How to properly structure functions?

let's say we have a class with some methods in it, of which at least one is of rather complex nature:

class Example {
    public function Example()
    {
    }

    private function complexFunction():void
    {
        //Do this
        //And do that
        //And of course do that
        //and do not forget that
    }

    private function otherImportantFunction():void
    {
        //Do something
    }

    //[...]
}

Now "complexFunction()" has grown pretty long and also a little complicated. So a nice thing to do to increase readability would be to split up "complexFunction()" in smaller sub-functions. I usually do it like this:

class Example {
    public function Example()
    {
    }

    private function complexFunction():void
    {
        doThis();
        doThat();
        andOfCourseDoThat();
        andDoNotForgetThat();
    }

    private function doThis():void
    {
        //Do This
    }

    private function doThat():void
    {
        //Do That
    }

    private function andOfCourseDoThat():void
    {
        //And of course do that
    }

    private function andDoNotForgetThat():void
    {
        //And do not forget that
    }

    private function otherImportantFunction():void
    {
        //Do something
    }

    //[...]
}

But by now the class is already drowning in minor functions whose sole purpose is to get called once inside "complexFunction()". Do this "splitting-up" a little more often and it becomes hard to spot the important methods between all those helper-functions.

At least this is what happens to me all the time and clarity really suffers for it. That makes me wonder if you know a way to solve that dilemma? Surely there is way or 'best practice' to handle this? I'm dreaming of a way to group functions together, or to subordinate the minor ones to the superior ones, without creating a whole new class for that purpose. Or is that how it's done?

Answers


You are right to split up the one large function into multiple functions. Provided it isn't something like AddOne() instead of value++. Especially functions you'll probably repeat more often can be of use.
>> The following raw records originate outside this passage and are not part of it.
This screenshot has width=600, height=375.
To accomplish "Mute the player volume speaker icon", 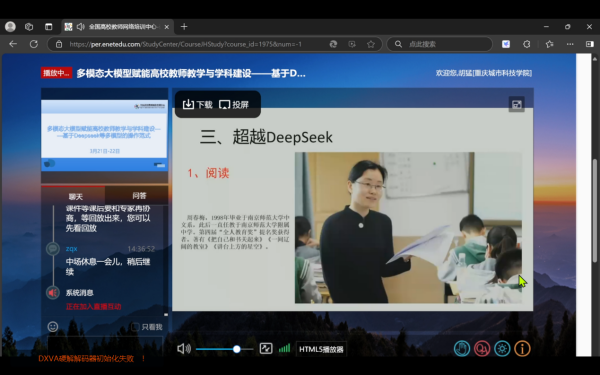I will (x=184, y=349).
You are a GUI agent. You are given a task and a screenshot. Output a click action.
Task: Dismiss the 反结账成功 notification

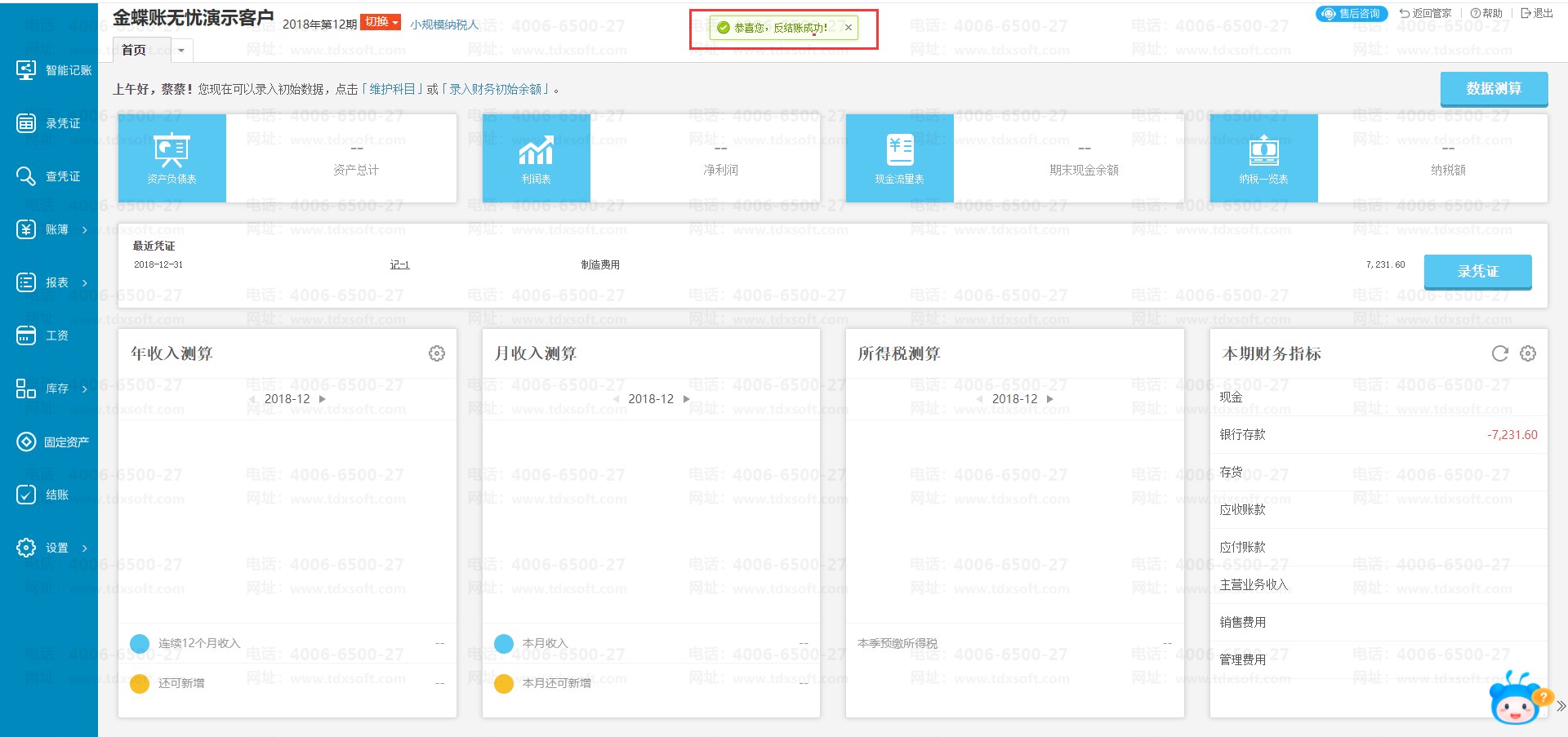point(849,28)
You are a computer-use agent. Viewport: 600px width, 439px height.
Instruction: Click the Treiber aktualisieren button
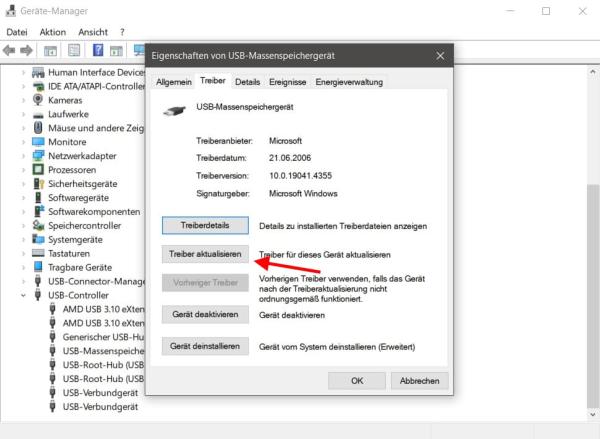204,255
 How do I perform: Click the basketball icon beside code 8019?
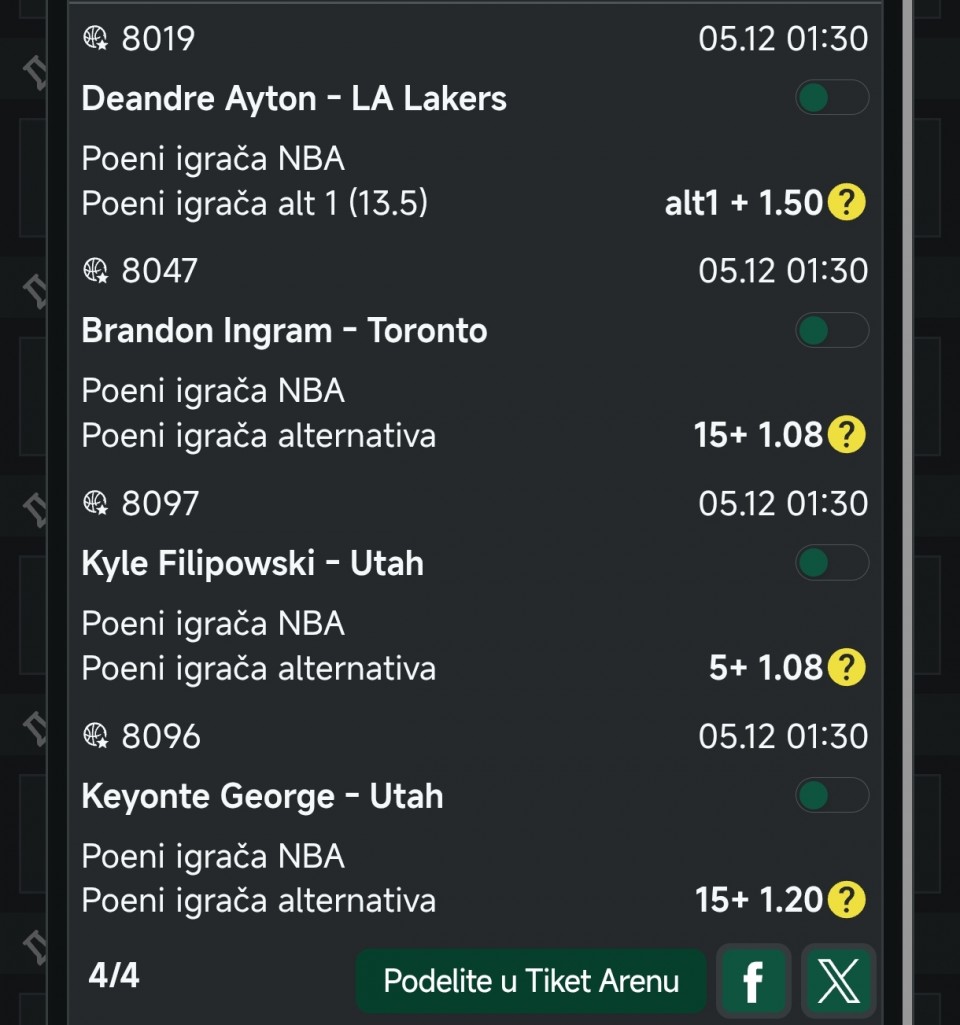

When your class is getting filled with multiple functions (or long functions), it might be a good idea to reconsider what your class does. Try to keep your class destined for one subject. For example, a good idea for a class is to make it User-related. Things like creating or removing users can be done in there. Even matching users to, for example, cars they own can be done in there. But don't include functions in the User-class which save or remove Cars. Save that for a different class.

In that case, your Example-class would have instances of the User-class and the Car-class. If it looks like this, you're programming efficiently:

class Example {
    function Example()
    {
    }

    function complexFunction():void
    {
        Car newCar = new Car("KK-E8", Color.Red, true);
        carManager.Add(newCar);
        User newUser = new User("Moritz", "Krohn", Country.Germany, true);
        userManager.Add(newUser);
        newUser.addCar(newCar);
        ...
    }

It happens that some classes tend to get large, even when you try to keep things organised. That is never a bad thing, neither are long functions. Just try to keep things seperated, try not to repeat code too much (create functions for that) and try to keep things related to eachother in seperate classes.


I personally find that it increases readability of complex code a lot if it is split into simple functions. What I don't really get in the code presented is the way those simpler functions are combined into one function, this seems only to work for functions that don't return anything at all (they just seem to have some effects). A more natural way imho to build up a complex function from simpler ones, would be by way of function composition, case distinction or something alike...


Just because a function is "long" does not make it more complex, Some things just take many lines of code. Take for example:

var loader:Loader = new Loader();
loader.contentLoaderInfo.addEventListener(Event.COMPLETE, completeHandler);
loader.contentLoaderInfo.addEventListener(HTTPStatusEvent.HTTP_STATUS, httpStatusHandler);
loader.contentLoaderInfo.addEventListener(Event.INIT, initHandler);
loader.contentLoaderInfo.addEventListener(IOErrorEvent.IO_ERROR, ioErrorHandler);
loader.contentLoaderInfo.addEventListener(Event.OPEN, openHandler);
loader.contentLoaderInfo.addEventListener(ProgressEvent.PROGRESS, progressHandler);
loader.contentLoaderInfo.addEventListener(Event.UNLOAD, unLoadHandler);
loader.contentLoaderInfo.addEventListener(MouseEvent.CLICK, clickHandler);
var request:URLRequest = new URLRequest(url);
loader.load(request);

Is it "long"? yes Does it have a high Cyclomatic Complexity? no You can plainly understand what is going on here and it very easy to follow. And you will find functions/methods with low CC values will always be easier to read. On the other hand methods with high(+20) CC value should be putting up a red flag. Splitting a method into separate helper methods does not remove the issue at hand and is actually making things worse for the compiler since now it has to allocate resource devoted to those methods that will only ever be called once. The rule of thumb is to avoid going above a CC value of 20. When you get above 20 it is time to start rethinking your class design as it is becoming tightly coupled.

Perhaps the question you should be asking is .

 How can I reduce the Cyclomatic Complexity of this?